PLoS ONE (Jan 2017)
Critical role of intestinal interleukin-4 modulating regulatory T cells for desensitization, tolerance, and inflammation of food allergy.
Abstract
The mechanism inducing either inflammation or tolerance to orally administered food allergens remains unclear. To investigate this we analyzed mouse models of food allergy (OVA23-3) and tolerance (DO11.10 [D10]), both of which express ovalbumin (OVA)-specific T-cell receptors.OVA23-3, recombination activating gene (RAG)-2-deficient OVA23-3 (R23-3), D10, and RAG-2-deficient D10 (RD10) mice consumed a diet containing egg white (EW diet) for 2-28 days.

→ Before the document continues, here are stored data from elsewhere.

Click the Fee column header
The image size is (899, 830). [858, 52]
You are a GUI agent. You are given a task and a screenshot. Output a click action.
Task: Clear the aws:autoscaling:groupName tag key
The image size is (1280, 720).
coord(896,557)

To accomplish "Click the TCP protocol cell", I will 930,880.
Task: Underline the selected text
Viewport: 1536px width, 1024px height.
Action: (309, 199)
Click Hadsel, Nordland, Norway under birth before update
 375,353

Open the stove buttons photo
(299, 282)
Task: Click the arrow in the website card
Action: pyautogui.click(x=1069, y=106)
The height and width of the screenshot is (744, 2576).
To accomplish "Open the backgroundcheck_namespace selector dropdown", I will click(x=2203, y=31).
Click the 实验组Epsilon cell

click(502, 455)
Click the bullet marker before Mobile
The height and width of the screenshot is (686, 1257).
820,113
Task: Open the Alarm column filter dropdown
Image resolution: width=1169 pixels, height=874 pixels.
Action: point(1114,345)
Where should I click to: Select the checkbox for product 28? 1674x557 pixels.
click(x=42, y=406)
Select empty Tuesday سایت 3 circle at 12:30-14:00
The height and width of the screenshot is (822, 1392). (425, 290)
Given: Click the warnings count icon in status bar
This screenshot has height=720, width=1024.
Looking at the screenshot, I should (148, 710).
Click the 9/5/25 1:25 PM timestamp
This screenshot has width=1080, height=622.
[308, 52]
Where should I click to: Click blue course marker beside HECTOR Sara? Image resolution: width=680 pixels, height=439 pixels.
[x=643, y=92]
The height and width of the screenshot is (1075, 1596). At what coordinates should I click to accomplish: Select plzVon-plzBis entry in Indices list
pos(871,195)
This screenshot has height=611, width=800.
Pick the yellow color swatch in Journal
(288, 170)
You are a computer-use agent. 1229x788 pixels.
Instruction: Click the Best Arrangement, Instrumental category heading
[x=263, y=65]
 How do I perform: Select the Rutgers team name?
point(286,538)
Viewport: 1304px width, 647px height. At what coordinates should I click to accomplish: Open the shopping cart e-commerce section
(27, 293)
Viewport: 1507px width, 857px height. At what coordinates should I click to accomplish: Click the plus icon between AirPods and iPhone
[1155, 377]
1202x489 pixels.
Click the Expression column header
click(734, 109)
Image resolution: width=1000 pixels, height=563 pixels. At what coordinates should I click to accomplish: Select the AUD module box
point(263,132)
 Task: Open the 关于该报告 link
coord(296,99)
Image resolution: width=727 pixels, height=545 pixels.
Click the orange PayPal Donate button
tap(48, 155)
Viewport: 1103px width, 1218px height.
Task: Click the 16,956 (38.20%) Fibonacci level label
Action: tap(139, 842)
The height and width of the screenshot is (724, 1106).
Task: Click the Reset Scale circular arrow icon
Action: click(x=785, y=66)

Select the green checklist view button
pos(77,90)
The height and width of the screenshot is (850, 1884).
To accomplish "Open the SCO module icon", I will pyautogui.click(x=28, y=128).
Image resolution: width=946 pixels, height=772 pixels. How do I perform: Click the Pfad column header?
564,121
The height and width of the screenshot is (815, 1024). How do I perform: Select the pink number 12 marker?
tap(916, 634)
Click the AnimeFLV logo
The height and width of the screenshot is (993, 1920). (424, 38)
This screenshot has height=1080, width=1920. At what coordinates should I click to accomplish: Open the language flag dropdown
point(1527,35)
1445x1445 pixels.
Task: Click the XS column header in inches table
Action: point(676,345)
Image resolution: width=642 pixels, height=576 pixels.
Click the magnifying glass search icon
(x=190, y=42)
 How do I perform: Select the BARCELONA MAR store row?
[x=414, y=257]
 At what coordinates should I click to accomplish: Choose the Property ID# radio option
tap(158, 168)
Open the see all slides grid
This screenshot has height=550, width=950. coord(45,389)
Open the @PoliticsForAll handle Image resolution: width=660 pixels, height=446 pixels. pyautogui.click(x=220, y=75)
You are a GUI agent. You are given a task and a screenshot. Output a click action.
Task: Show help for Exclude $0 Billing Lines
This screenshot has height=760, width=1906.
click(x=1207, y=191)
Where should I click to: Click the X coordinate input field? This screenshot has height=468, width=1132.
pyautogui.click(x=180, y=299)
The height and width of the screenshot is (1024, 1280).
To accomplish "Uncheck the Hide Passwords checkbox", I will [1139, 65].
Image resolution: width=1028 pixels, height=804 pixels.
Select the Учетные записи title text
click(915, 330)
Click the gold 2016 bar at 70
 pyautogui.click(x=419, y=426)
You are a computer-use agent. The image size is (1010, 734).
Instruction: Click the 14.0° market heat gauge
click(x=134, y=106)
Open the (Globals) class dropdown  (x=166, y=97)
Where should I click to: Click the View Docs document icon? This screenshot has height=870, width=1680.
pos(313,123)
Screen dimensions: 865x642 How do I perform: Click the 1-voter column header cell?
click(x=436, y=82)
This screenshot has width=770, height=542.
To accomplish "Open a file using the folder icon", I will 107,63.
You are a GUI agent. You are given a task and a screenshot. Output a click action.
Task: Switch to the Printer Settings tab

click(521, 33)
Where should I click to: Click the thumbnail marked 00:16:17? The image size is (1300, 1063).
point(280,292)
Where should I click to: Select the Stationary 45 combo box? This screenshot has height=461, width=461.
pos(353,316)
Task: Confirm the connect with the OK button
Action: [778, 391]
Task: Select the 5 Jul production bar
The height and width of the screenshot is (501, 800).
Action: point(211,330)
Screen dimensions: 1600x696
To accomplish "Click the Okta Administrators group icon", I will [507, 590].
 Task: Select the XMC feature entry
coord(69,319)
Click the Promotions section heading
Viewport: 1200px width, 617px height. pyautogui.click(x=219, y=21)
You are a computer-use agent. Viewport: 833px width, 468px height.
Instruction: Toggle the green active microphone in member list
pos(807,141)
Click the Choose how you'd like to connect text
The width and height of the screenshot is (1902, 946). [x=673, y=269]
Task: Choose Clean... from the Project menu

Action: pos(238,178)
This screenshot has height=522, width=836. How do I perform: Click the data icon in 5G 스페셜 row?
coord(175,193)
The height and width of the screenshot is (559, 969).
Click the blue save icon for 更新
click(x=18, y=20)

Interleukin (IL)-4 production by CD4+ T cells was measured as a causative factor of enteropathy, and anti-IL-4 antibody was used to reveal the role of Foxp3+ OVA-specific Tregs (aiTreg) in this process.Unlike OVA23-3 and R23-3 mice, D10 and RD10 mice did not develop enteropathy and weight loss on the EW diet. On days 7-10, in EW-fed D10 and RD10 mice, splenic CD4+ T cells produced significantly more IL-4 than did those in the mesenteric lymph nodes (MLNs); this is in contrast to the excessive IL-4 response in the MLNs of EW-fed OVA23-3 and R23-3 mice. EW-fed R23-3 mice had few aiTregs, whereas EW-fed RD10 mice had them in both tissues. Intravenous injections of anti-IL-4 antibody recovered the percentage of aiTregs in the MLNs of R23-3 mice. On day 28, in EW-fed OVA23-3 and R23-3 mice, expression of Foxp3 on CD4+ T cells corresponded with recovery from inflammation, but recurrence of weight loss was observed on restarting the EW diet after receiving the control-diet for 1 month. No recurrence developed in D10 mice.Excessive IL-4 levels in the MLNs directly inhibited the induction of aiTregs and caused enteropathy. The aiTregs generated in the attenuation of T cell-dependent food allergic enteropathy may function differently than aiTregs induced in a tolerance model. Comparing the two models enables to investigate their aiTreg functions and to clarify differences between inflammation with subsequent desensitization versus tolerance.